CS 352 Spring 2006

Programming Assignment 2

Due Date: 29 Mar, 2006 11:59pm (Extended (3))

Sections

Updates

Before jumping into the project I would like to mention one thing. Most of the time your first attempt at a software project is either too slow, too buggy, or is difficult to maintain/expand. Be prepared to throw away the first versions of most of your code. You can even plan to have them as throw-aways. You don't waste time doing this because you learn where you can make improvements in your final version.

Theory of Operation

The second project will expand upon what you did for the first. Your client must now open a .torrent file, contact the tracker as well as multiple peers and be able to upload and download to the peers simultaneously. This means you will have to manage the state of several connections and work with multiple threads. Your client should also accept incoming connections from the peers at IP addresses listed above.

If your code for project 1 was well thought-out, it should be easy to expand your program for multiple downloads, and uploading should not be much more difficult than listening for more types of packets and sending new ones. You will not have to worry about choking any peers, but like the first project, you will have to make sure to unchoke them and keep them up to date on what pieces your client has downloaded.

Assignment Specifics

Your assignment should basically do the following:

  1. Take as a command-line argument the name of the .torrent file to be loaded and the name of the file to save the data to. For example:
    					java mybtclient somefile.torrent picture.jpg
    		
  2. Pass the name of the .torrent file to the TorrentFileHandler class as a String and store the returned TorrentFile object.
  3. Open a TCP socket on the local machine and send an HTTP GET request to the tracker at the IP address and port specified by the TorrentFile object.
  4. Capture the response from the tracker and decode it in order to get the list of peers. From this list of peers, use only a pre-selected list of peers to be specified . You must extract these IP from the list, hard-coding it is not acceptable, except hard-coding the comparison.
  5. Open TCP connections to the peers and be able to download simultaneously from several at one time.
  6. Download one or more pieces of the file and verify its SHA-1 hash against the hash stored in the TorrentFile object.
  7. After a piece is downloaded and verified, the peers are notified that you have completed the piece.
  8. Other peers should be able to request pieces from your client that you have verified, and your client should send those pieces to the peers.
  9. Repeat steps 5-8 (using the same TCP connections) for the rest of the file.
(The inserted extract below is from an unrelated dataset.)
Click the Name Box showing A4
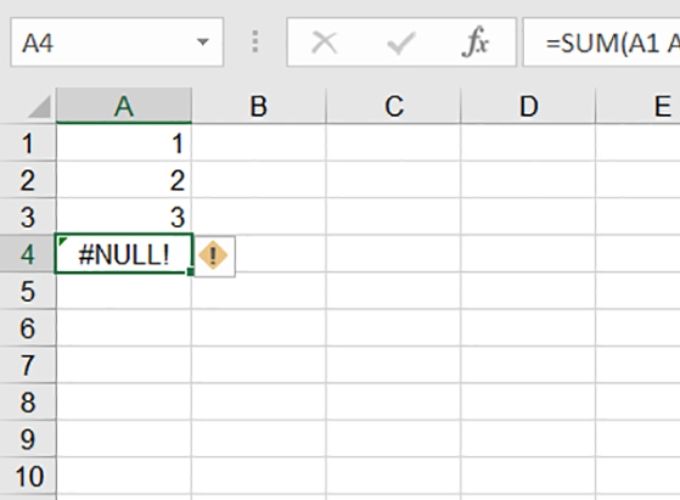 pyautogui.click(x=117, y=42)
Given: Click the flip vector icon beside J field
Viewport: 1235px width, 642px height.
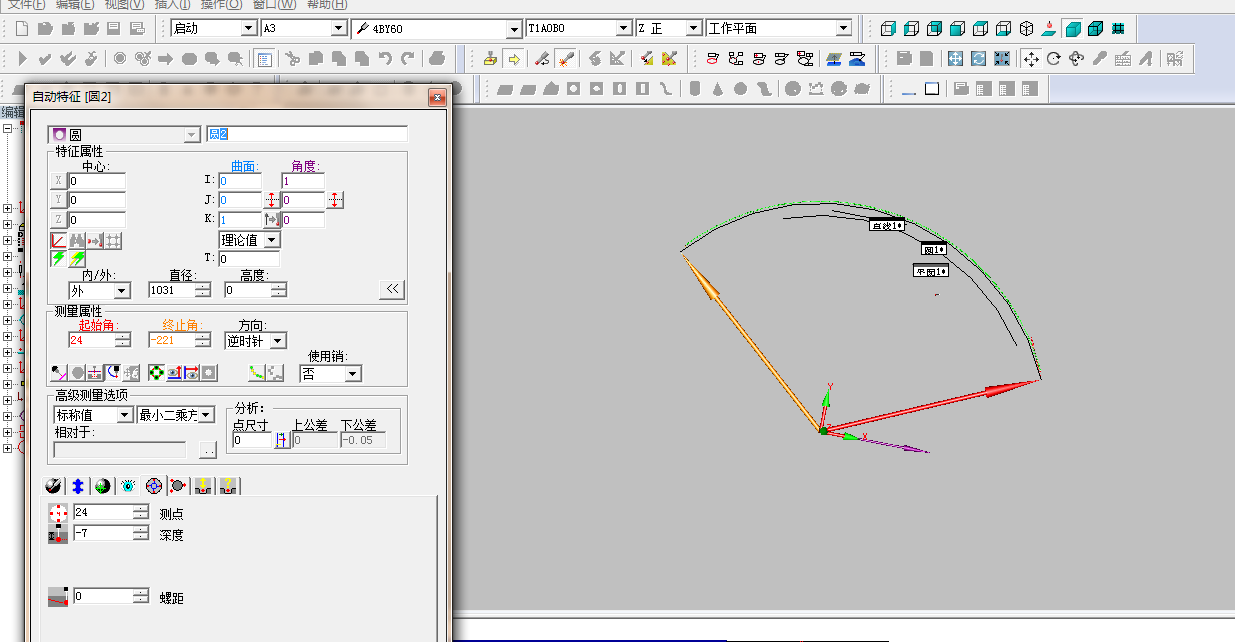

Make sure your client has uploaded at least 10% of the file size before closing your program.
  10. When the file is finished, you must contact the tracker and send it the completed event and properly close all connections.

In addition to the above basic run-through of your program's execution, your program should be able to detect input from the user at any point (you can decide what the input should be), and allow the user to close the program, suspending download of the file. The user should be able to restart the program at a later time and resume download. Any non-verified pieces/blocks should be discarded before suspending, and the program should also save how much it has uploaded and downloaded for that torrent.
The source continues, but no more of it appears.